Fox Needs More Elitists

Written by David Frum on Tuesday November 30, 2010

Last night, Glenn Beck went on a rampage against the new food safety law up for a vote in the Senate, denouncing it as a George Soros attempt to control you.

Glenn Beck last night went on a rampage against the new food safety law up for a vote in the Senate today, denouncing the bill as a George Soros attempt to control you. Obviously, that's completely nuts.

But here's what is not completely nuts:

The new bill threatens local and small-scale food producers, especially artisanal cheesemakers whose products of course require bacteria.

Food guru Michael Pollan has backed an amendment that would exempt local producers from some of the proposed new law's strictures.

Walter Olson of Cato directs us to this example of what's at stake:

Kelli Estrella, a farmer and award-winning cheesemaker whose pastureland is tucked into a bend of the Wynoochee River here [in Washington state], has become a potent symbol in a contentious national debate over the safety of food produced by small farmers and how much the government should regulate it.

To her devotees, Ms. Estrella is a homespun diva of local food. With her husband and six adopted children from Liberia, she makes tasty artisan cheeses from the milk of her 36 cows and 40 goats and sells it at farmers’ markets.

Some even winds up on tables at fancy restaurants in Manhattan and Los Angeles.

But to the federal government, Ms. Estrella is a defiant businesswoman unable to keep dangerous bacteria out of her products. Last month, the Food and Drug Administration moved to shut down her business, Estrella Family Creamery, after tests found listeria in some of her cheese and she refused to agree to a broad recall of her products.

Although no illnesses have been linked to Ms. Estrella’s cheese, listeria is a sometimes deadly bacteria that is especially hazardous for the very young and the very old. Pregnant women who become infected can have miscarriages or stillbirths.
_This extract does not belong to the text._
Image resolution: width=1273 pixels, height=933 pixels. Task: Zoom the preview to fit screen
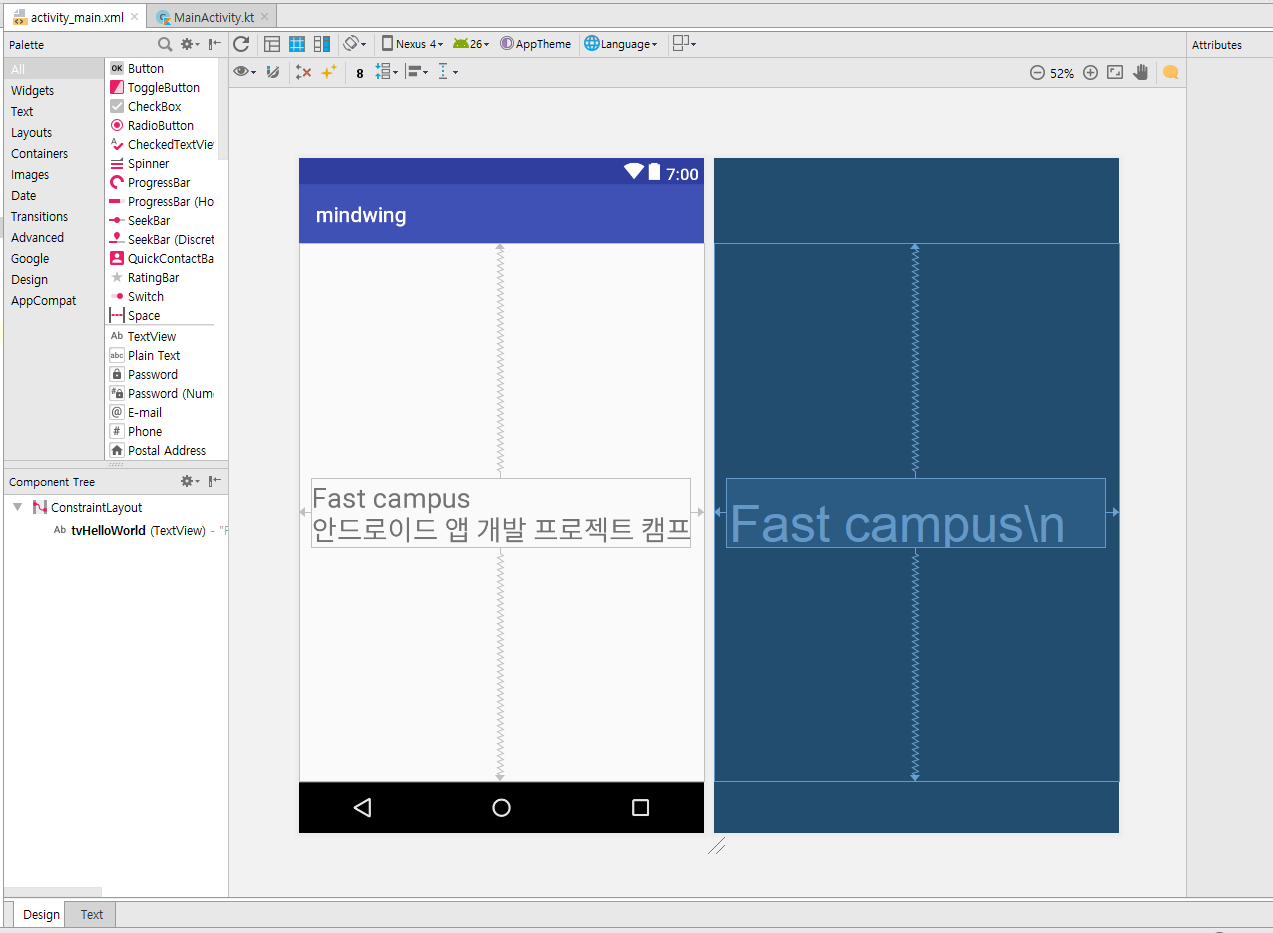[1114, 72]
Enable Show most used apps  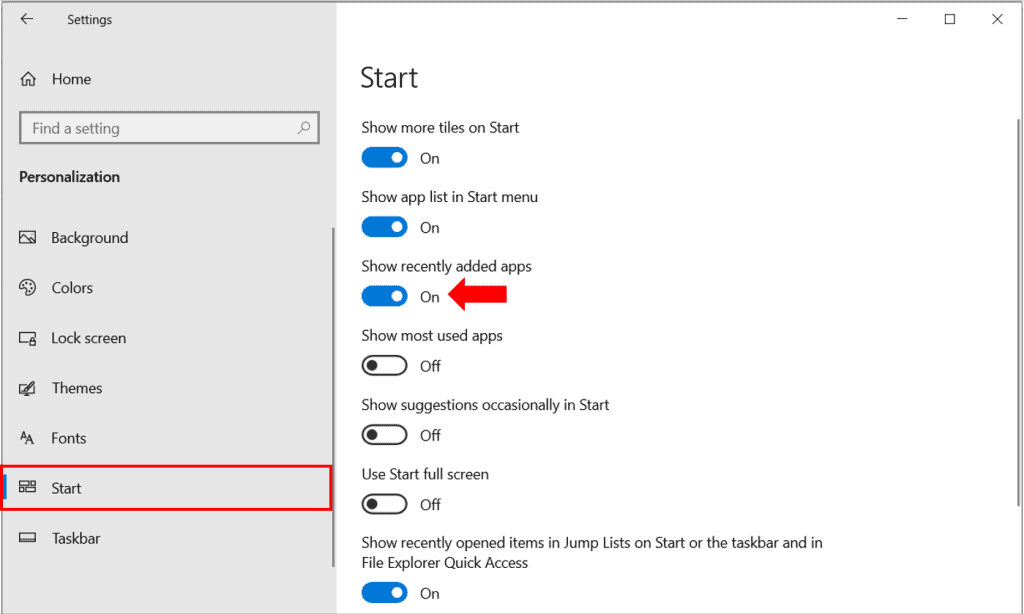(x=384, y=366)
Now here's where the mind boggles. It's hard to imagine any heroine less appealing to the Glenn Beck imagination than a locavore maker of artisanal cheese served at fancy restaurants. In fact, I can in my mind's eye right now see Beck in fake smoking jacket, glasses and munchkin voice ridiculing and mocking "a particular fine example of Camembert."  But I wonder: perhaps just this one time, Glenn Beck should let loose his inner elitist - and inform his audience accurately of the concerns genuinely at stake rather than substituting crazed paranoia about the determination of shadowy Central European financiers to control you, your banks, and your precious bodily fluids.